AI Safety

Fairness gaps in AI drug discovery: new review calls for bias metrics

10-page paper reveals how dataset splits and reward design skew results across cancer types.

Deep Dive

Deep reinforcement learning (DRL) is revolutionizing de novo molecular design, but a new rapid evidence review from researchers at the University of Calgary and collaborators reveals a critical blind spot: fairness. The paper, accepted at IEEE COMPSAC 2026 and posted on arXiv, syntheses 10 pages of analysis on how dataset composition, reward design, and evaluation metrics can introduce bias against specific disease areas or chemotypes.

The authors examined three core questions: how dataset splitting strategies (scaffold vs. random) affect distribution shift, how reward functions like QED, docking scores, toxicity, and synthetic accessibility can inadvertently bias outputs toward well-studied cancer types, and which measurable metrics best capture fairness.

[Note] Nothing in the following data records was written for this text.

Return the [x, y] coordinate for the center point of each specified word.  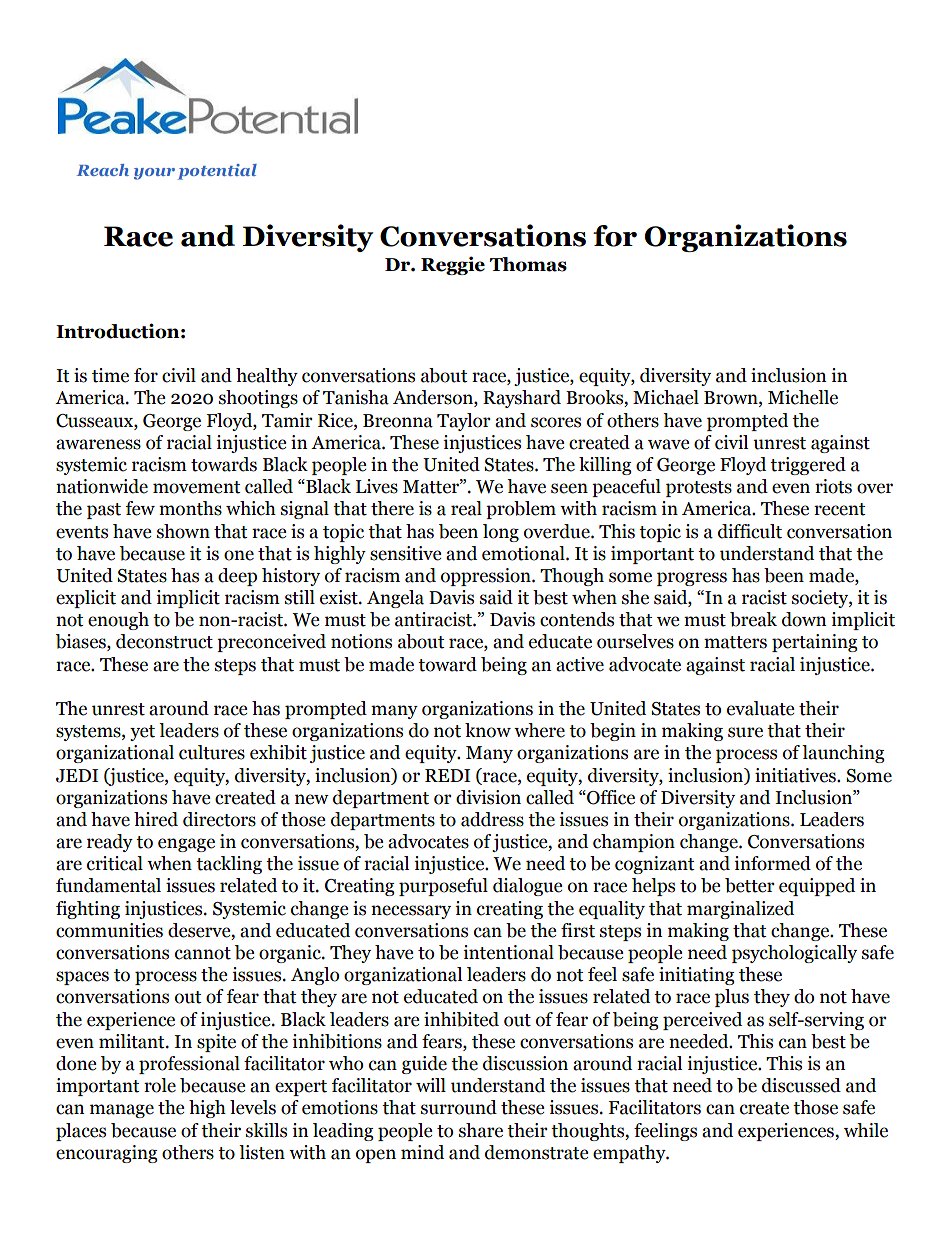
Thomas [528, 264]
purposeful [443, 887]
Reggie [453, 265]
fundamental [108, 885]
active [580, 664]
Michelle [803, 397]
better [750, 885]
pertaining [815, 643]
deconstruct [164, 641]
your [154, 174]
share [481, 1130]
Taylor [464, 422]
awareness [98, 444]
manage [122, 1111]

They propose tracking parity across cancer vs. non-cancer indications, across cancer subtypes, and distributional balance in physicochemical descriptors and scaffold diversity. The review offers concrete guidance for reporting distribution parity and outcome parity, highlighting open gaps for trustworthy, cancer-relevant DRL generation.

Key Points
  • Dataset split choice (scaffold vs. random) significantly alters distribution shift and fairness across chemotypes.
  • Reward functions like QED and docking scores can create bias toward well-studied cancer targets, neglecting rare subtypes.
  • Proposed fairness metrics include groupwise validity, toxicity parity, and scaffold/chemotype diversity across disease domains.

Why It Matters

As DRL speeds drug discovery, unchecked bias could widen treatment gaps—this review gives teams a fairness toolkit.